As with the current proposal, an incomplete type is represented by an abi::__class_type_info object. Note that its abi::__type_info base will point to the unique std::type_info object for that type, regardless of whether a DSO completes the type. This incomplete type is prevented from preempting the complete type information.

Also direct or indirect pointers to incomplete have their incomplete flag set, and are also prevented from preempting the equivalent pointer to complete object.

During catch matching, comparison of pointers can compare the abi::__pointer_type_info addresses, unless either has the incomplete flag set, in which case the std::type_info objects pointed to must be compared. (The std::type_info objects could be compared even when the incomplete flags are clear.)

There are two or three naming schemes with this proposal:

  1. The naming of the std::type_info object produced by typeid.
  2. The naming of the abi::__type_info object required for dynamic cast and catch matching
  3. Optionally, the naming of the incomplete abi::__class_type_info and direct or indirect pointers to it.
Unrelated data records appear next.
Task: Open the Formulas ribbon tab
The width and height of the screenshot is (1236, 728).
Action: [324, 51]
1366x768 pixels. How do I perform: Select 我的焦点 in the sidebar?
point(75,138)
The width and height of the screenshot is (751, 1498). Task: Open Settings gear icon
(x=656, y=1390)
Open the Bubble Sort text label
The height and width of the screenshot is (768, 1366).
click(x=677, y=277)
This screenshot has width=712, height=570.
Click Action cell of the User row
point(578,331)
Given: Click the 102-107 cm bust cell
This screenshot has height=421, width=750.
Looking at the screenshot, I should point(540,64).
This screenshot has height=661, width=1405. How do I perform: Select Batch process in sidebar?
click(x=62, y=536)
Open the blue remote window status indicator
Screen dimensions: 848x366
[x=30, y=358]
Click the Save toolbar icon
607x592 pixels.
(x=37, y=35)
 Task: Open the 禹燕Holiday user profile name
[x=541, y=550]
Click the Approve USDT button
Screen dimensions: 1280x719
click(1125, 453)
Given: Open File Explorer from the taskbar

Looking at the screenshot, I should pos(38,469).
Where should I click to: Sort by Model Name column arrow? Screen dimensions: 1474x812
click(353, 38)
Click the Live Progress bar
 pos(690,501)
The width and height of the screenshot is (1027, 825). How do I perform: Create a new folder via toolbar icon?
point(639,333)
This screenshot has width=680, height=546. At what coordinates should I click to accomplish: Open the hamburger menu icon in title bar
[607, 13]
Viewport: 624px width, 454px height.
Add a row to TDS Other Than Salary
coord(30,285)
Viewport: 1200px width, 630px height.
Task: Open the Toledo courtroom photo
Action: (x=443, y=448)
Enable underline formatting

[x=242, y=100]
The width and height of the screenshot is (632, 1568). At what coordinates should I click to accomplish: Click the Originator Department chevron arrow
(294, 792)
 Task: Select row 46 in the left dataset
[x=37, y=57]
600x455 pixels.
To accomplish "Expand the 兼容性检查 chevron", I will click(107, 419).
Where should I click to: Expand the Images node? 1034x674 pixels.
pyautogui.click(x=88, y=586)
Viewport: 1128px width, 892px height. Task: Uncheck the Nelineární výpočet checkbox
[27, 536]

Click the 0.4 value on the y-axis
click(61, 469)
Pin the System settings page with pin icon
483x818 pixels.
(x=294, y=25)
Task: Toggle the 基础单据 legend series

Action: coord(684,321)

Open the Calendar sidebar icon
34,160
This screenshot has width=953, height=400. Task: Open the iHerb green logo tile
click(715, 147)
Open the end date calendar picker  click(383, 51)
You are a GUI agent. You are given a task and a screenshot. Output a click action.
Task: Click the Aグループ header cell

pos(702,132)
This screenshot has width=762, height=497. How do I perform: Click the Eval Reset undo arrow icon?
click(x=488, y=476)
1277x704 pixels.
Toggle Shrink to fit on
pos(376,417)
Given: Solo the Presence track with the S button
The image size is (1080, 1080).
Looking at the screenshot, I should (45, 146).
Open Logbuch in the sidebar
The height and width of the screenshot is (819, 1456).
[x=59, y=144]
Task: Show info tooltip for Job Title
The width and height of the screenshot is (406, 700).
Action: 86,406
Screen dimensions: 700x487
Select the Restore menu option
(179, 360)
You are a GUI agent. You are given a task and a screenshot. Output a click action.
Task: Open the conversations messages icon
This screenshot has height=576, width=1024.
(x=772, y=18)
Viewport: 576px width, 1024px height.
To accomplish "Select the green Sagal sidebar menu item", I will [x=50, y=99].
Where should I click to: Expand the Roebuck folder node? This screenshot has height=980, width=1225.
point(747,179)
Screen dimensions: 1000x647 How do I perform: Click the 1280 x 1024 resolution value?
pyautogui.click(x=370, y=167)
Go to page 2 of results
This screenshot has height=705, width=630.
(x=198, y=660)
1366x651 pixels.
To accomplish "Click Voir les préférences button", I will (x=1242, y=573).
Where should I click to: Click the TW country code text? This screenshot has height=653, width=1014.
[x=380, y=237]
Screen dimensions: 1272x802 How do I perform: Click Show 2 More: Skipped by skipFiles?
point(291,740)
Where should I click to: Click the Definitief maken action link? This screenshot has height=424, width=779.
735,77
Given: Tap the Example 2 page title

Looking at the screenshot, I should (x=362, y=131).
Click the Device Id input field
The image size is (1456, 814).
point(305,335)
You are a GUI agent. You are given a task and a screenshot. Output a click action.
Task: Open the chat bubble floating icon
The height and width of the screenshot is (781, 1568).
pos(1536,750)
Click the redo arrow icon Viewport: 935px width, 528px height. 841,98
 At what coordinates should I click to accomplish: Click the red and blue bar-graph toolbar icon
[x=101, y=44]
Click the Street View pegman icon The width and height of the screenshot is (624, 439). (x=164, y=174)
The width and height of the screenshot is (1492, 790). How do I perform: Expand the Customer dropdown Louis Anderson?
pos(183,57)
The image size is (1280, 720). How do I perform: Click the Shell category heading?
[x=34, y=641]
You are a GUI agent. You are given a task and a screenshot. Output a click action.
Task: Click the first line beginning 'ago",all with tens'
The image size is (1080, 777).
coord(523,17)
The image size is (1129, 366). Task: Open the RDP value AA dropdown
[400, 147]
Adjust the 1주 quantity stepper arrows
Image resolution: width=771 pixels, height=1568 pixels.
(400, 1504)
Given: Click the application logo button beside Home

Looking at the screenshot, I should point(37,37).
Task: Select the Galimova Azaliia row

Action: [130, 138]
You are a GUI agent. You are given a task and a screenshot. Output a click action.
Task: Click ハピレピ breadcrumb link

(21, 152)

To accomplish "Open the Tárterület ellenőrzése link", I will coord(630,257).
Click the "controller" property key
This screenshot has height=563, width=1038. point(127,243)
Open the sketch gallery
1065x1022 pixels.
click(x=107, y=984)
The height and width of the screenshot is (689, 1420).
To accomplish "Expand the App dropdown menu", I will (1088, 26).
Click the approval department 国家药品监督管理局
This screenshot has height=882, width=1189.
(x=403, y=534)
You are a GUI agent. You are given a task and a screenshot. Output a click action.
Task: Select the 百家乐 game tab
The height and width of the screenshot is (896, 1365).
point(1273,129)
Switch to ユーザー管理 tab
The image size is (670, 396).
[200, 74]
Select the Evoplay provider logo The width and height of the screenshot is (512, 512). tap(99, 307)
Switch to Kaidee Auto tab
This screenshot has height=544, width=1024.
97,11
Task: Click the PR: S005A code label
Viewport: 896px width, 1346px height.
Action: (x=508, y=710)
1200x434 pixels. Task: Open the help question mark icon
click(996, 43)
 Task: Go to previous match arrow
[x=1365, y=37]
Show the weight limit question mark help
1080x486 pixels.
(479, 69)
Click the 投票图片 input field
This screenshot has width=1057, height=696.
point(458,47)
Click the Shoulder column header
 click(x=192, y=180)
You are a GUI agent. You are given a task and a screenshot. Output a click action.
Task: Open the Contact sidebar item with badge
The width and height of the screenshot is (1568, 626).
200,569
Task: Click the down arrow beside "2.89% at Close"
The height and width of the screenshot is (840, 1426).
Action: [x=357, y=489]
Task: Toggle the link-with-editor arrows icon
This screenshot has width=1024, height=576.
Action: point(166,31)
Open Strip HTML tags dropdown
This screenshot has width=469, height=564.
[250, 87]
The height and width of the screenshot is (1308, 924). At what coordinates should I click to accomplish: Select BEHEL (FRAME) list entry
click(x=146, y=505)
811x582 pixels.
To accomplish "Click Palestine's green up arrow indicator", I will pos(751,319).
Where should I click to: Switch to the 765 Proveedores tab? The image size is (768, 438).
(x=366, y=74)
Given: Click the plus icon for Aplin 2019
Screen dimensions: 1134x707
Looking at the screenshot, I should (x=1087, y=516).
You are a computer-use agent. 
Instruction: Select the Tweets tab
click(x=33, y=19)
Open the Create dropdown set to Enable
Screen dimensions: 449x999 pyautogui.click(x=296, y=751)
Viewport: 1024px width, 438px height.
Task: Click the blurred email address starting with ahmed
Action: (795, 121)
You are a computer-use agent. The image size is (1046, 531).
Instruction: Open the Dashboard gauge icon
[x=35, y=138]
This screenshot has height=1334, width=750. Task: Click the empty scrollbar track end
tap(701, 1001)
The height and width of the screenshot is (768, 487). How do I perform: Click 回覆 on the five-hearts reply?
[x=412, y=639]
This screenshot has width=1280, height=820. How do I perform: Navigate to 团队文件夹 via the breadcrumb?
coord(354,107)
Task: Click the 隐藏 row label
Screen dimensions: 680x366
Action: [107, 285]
If that mangling is specified, we can emit those as comdat objects too, rather than forcing them to be statics.

Advantages of this proposal are:

The cost of this proposal is

Proposal B

The first proposal is essentially using the std::type_info objects as unique objects, via which incomplete types can be compared. We already have such a unique object candidate -- the NTBS name member of std::type_info. Currently we've not said anything about that. If, however, we give that NTBS comdat linkage, a unique name, and prevent it being commonized with other strings, we have a proxy. These features can be obtained by treating it as a `const char []' rather than a string constant. type_info equality and orderability can now use the address of this array, rather than the type_info objects themselves. We can do this in all cases, even though it is only necessary for the pointer to incomplete case, as that avoids a virtual function call. Here is an implementaion of type_info::operator==

bool type_info::operator== (type_info const &other) throw ()
{
  return name == other.name;
}

We need to specify the naming scheme for the NTBS.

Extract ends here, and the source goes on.